A parade through the heart of downtown Olympia put the finishing touches on the Capital City Pride Festival, a weekend of events to celebrate the lesbian, gay, bisexual and transgender community.
And Sunday’s parade got what every parade needs: sunny skies, plenty of participants and watchers, and all of it done in a celebratory atmosphere.
Hundreds lined the Capitol Way parade route, but most observers gathered in front of Sylvester Park and the Governor Hotel. Pride flags were hung from nearly every window of the hotel, and they also could be seen blowing in the breeze along the route. The parade started at the Capitol Campus and ended at Sylvester Park.
The roof of the Governor Hotel lobby also was where music was blasted to the audience and a master of ceremonies introduced pre-parade talent and each parade entry that passed the hotel. Singer Xavier Toscano of San Francisco was among those who warmed up the audience. He was followed by motorcyclists who raced up and down Capitol Way.
And then the parade was underway, featuring a mix of LGBT groups, churches, South Sound elected officials — including Olympia Mayor Stephen Buxbaum, Lacey Mayor Andy Ryder and Tumwater Mayor Pete Kmet — and several others running for elected office. A fire engine with the Olympia Fire Department brought up the rear.
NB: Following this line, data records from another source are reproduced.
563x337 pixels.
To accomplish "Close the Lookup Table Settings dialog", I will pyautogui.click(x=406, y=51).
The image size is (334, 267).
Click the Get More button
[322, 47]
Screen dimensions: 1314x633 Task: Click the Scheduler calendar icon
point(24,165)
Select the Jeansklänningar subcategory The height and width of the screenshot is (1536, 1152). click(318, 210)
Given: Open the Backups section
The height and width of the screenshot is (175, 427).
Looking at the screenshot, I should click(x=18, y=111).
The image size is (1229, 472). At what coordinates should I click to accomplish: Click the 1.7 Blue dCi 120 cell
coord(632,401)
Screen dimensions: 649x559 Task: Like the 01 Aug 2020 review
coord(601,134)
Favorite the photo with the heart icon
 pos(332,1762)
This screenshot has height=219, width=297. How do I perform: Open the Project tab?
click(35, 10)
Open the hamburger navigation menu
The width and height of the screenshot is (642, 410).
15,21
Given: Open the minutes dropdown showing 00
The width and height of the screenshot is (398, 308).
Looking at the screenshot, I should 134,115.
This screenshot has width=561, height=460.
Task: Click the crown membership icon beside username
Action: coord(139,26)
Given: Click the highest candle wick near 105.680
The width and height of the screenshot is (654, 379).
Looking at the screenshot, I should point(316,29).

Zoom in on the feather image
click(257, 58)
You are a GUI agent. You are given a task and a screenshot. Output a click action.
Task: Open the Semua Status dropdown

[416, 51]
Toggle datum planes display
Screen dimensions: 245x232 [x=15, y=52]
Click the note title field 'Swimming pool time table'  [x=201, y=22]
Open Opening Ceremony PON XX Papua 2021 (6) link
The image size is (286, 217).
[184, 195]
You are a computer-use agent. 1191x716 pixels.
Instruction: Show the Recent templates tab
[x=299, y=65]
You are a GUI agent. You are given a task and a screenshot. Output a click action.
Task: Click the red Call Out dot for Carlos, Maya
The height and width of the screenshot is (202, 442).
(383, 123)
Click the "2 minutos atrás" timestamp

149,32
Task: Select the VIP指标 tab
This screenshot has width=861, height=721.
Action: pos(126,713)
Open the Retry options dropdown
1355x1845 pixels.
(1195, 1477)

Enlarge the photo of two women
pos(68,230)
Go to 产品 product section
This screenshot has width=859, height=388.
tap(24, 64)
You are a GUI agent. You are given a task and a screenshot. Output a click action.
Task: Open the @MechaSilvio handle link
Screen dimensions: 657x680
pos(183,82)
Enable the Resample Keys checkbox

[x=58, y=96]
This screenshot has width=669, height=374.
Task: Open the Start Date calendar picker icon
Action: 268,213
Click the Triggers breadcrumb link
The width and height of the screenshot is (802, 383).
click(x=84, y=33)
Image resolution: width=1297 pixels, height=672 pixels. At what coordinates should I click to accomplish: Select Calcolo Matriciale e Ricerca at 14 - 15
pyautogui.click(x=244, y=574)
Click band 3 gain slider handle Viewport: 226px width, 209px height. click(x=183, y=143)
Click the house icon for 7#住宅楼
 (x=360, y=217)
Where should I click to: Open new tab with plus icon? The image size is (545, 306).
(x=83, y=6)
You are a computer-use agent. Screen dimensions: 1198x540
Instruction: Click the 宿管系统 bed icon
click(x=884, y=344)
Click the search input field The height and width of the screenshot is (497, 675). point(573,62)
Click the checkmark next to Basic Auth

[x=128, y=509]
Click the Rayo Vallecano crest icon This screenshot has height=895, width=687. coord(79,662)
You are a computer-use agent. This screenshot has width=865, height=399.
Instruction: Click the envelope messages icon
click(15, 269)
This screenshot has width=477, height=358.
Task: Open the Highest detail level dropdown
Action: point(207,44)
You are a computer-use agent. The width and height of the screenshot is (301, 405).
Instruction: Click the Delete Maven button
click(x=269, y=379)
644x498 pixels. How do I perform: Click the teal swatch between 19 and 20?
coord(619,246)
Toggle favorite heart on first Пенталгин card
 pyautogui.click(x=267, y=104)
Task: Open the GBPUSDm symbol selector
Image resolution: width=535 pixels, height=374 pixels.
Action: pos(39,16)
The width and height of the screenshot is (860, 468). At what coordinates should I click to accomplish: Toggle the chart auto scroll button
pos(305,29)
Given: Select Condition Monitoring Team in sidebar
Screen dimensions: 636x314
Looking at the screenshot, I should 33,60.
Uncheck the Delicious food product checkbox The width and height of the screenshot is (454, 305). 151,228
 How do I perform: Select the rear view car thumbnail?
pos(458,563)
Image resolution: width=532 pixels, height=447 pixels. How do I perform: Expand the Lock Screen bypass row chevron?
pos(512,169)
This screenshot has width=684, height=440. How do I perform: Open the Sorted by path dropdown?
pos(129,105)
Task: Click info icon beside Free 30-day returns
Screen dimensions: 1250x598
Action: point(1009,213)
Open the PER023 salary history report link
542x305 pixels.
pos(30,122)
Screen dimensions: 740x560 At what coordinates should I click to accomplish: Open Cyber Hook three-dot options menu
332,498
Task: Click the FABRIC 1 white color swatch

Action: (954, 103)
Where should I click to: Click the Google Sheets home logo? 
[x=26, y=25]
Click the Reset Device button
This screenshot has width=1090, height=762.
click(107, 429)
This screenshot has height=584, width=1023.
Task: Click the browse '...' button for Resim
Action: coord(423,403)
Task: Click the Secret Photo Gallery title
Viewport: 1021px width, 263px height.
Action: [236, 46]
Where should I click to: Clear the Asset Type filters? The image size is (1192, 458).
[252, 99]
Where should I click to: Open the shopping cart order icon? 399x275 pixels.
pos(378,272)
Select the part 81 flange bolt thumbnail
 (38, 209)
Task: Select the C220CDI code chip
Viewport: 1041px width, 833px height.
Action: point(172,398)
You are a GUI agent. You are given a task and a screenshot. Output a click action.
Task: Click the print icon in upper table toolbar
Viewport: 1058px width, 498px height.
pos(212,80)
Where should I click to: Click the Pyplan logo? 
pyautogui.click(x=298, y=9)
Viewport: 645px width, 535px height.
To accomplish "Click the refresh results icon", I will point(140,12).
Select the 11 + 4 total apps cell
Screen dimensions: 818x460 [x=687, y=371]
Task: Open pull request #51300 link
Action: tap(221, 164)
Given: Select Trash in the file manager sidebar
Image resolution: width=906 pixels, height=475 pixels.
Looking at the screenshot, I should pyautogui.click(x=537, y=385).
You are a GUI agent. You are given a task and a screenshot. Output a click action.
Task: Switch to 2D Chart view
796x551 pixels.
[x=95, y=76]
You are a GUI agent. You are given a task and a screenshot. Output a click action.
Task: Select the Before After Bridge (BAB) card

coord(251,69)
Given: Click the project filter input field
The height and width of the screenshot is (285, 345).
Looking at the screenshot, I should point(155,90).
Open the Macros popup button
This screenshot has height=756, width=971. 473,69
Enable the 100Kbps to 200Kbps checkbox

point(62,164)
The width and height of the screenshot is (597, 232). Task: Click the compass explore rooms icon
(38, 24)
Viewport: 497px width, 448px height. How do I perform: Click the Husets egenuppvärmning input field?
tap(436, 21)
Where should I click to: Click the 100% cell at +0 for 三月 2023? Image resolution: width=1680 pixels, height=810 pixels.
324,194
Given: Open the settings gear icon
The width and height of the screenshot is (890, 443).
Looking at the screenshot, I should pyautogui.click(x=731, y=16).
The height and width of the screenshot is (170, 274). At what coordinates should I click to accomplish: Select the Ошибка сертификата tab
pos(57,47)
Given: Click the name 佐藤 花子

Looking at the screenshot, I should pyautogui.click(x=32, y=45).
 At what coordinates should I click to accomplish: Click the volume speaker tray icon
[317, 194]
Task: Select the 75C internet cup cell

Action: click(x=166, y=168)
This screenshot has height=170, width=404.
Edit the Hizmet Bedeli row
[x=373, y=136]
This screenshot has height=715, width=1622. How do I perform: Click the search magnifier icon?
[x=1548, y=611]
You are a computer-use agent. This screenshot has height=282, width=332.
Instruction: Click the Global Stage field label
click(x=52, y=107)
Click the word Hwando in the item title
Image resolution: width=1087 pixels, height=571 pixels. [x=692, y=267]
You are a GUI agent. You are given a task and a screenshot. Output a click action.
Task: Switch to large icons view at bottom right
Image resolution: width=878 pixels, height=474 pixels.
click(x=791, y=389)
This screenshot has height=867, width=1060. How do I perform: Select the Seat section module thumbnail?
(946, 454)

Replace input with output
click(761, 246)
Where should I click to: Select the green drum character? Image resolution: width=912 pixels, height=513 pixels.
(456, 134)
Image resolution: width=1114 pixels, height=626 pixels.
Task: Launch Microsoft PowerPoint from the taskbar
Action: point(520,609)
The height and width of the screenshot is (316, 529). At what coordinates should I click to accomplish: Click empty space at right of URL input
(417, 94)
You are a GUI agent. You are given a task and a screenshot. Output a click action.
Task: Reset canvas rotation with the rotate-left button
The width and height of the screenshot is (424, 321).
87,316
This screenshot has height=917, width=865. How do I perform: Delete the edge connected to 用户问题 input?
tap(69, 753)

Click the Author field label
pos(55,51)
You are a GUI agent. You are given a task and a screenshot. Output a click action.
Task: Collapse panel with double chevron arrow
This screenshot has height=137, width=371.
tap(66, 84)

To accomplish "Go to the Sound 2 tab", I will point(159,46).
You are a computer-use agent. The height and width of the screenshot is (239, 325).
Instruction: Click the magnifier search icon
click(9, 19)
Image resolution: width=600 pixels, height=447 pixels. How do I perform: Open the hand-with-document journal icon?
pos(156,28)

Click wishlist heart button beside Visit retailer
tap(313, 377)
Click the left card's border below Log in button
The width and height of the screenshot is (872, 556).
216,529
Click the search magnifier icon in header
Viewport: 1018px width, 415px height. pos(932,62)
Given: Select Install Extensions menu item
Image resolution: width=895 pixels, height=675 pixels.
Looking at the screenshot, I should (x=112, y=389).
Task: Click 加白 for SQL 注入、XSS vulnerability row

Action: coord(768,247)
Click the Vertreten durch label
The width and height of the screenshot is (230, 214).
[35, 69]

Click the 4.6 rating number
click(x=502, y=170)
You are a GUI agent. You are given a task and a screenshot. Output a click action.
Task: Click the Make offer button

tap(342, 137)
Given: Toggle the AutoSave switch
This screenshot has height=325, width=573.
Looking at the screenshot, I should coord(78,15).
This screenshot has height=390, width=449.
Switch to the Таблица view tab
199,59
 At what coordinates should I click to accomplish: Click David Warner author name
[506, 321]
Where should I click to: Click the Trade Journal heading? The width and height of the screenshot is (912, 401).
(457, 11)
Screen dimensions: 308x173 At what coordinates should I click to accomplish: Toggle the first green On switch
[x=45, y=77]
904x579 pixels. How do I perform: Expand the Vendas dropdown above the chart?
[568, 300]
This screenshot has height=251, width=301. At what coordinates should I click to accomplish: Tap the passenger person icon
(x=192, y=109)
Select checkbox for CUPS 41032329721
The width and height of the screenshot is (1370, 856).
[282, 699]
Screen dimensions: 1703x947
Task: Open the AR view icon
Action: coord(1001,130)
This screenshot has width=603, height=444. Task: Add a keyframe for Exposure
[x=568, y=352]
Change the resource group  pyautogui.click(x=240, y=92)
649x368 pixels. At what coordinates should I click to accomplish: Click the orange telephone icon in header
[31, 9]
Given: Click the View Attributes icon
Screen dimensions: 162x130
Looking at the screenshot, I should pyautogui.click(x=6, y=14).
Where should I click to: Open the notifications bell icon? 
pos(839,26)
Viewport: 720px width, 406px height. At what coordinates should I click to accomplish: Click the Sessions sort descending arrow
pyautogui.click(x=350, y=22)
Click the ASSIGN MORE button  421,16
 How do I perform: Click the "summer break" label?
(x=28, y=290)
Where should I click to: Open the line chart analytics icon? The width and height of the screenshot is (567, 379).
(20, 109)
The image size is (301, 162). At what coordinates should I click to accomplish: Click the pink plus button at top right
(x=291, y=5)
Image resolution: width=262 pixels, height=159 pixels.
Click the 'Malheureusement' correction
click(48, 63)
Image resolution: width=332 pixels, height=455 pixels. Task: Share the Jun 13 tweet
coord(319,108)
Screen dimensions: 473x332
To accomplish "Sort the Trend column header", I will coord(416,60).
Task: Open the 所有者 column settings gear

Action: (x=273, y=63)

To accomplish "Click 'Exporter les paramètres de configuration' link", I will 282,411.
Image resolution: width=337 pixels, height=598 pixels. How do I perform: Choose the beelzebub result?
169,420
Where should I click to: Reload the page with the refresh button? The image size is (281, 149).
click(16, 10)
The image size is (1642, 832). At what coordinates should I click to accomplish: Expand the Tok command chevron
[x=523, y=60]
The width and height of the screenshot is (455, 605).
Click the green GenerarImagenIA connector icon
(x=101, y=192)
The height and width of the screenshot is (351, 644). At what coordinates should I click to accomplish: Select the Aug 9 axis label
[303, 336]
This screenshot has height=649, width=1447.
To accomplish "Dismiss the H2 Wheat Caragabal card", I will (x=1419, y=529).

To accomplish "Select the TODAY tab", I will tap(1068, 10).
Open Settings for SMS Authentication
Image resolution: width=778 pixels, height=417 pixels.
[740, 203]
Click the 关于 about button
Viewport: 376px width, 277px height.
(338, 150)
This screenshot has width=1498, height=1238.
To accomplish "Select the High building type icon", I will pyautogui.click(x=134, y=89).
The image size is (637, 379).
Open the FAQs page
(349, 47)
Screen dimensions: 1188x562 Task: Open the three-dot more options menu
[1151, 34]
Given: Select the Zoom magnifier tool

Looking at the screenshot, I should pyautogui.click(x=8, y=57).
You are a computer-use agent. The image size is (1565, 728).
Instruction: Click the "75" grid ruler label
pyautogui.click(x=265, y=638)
Jessica Kennedy, 21, of Olympia said she goes to the parade every year. “I live in Olympia and want to support everyone here,” she said.
Lauren McDowell, 56, of Olympia also said that she tries to come every year. She comes because the parade is fun, she has a lot of friends in the LGBT community and she also has a transgender son. “It’s pretty darn colorful, and the audience is as entertaining as the parade,” she said.
Once again there was some news leading up to the festival.
The Olympia City Council on Tuesday unanimously approved an amendment to a city code to cover nondiscrimination policies related to the LGBT community.
The revision was prompted by Olympia’s score on the 2013 Municipal Equality Index, which is sponsored by the Human Rights Campaign. The index rates cities nationwide for their sensitivity and outreach to the LGBT community. Olympia scored 67 out of 100 possible points. In response, City Manager Steve Hall put together a task force to find ways to raise Olympia’s score.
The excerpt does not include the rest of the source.